The incidence of breast cancer in the United States dropped precipitously in 2003, and new research suggests the downward trend was the result of millions of women discontinuing use of hormone replacement therapy.
The drop was most pronounced among women over 50, and was seen mostly with estrogen receptor-positive breast cancers, which are fueled by the hormone estrogen. As many as 14,000 fewer women were diagnosed with breast cancer in 2003 than in 2002, the researchers stated.
“This is big news,” said Dr.
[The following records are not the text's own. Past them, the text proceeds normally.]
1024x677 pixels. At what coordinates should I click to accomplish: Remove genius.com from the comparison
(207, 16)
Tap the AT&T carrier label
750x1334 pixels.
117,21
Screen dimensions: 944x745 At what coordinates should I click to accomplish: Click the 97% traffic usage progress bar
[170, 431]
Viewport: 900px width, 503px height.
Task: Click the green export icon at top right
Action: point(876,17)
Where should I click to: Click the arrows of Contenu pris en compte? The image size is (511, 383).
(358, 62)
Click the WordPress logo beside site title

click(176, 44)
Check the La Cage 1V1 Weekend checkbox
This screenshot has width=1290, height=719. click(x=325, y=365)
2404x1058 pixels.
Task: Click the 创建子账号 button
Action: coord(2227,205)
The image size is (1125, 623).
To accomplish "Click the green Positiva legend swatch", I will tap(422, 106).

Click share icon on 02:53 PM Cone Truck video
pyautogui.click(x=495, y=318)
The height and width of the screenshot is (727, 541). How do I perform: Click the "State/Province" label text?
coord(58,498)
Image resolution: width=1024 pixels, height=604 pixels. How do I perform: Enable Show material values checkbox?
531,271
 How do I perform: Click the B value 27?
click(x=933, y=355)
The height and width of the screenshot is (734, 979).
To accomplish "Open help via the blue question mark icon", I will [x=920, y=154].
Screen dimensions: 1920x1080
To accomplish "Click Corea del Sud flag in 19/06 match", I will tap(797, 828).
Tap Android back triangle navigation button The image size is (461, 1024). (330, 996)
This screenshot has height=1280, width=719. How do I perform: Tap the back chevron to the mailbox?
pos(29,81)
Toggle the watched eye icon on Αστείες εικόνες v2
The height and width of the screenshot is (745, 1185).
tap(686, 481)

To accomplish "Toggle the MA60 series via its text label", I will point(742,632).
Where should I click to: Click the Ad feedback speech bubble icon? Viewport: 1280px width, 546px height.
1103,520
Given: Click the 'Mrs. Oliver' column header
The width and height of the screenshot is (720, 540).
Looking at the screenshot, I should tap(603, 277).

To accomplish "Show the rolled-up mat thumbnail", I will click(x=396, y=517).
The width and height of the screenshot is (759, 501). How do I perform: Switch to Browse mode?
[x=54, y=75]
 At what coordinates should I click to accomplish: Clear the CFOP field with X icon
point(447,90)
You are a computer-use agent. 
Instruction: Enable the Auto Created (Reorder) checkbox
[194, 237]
Jay Brooks, chairman of hematology/oncology at Ochsner Health System, in Baton Rouge. “This has profound public health implications for women in this country.”
The decline in the number of women taking HRT came just after publication of the results of the landmark Women’s Health Initiative (WHI) trial in 2002. That study, involving 16,608 participants, was halted after researchers found elevated health risks among HRT users, most notably for breast cancer and stroke.
Since then, a debate has raged about the utility and safety of HRT, with health officials advising women to take HRT only when needed and for as short a period as possible.
The authors of the current study looked at data on women in nine regions across the country from 1990 to the end of 2003.
Between 1990 and 1998, the incidence of breast cancer incidence in the United States increased at 1.7 percent per year. Between 1998 and 2003, incidence began to go down at 1 percent per year and, in 2003, there was a 7 percent drop in a single year.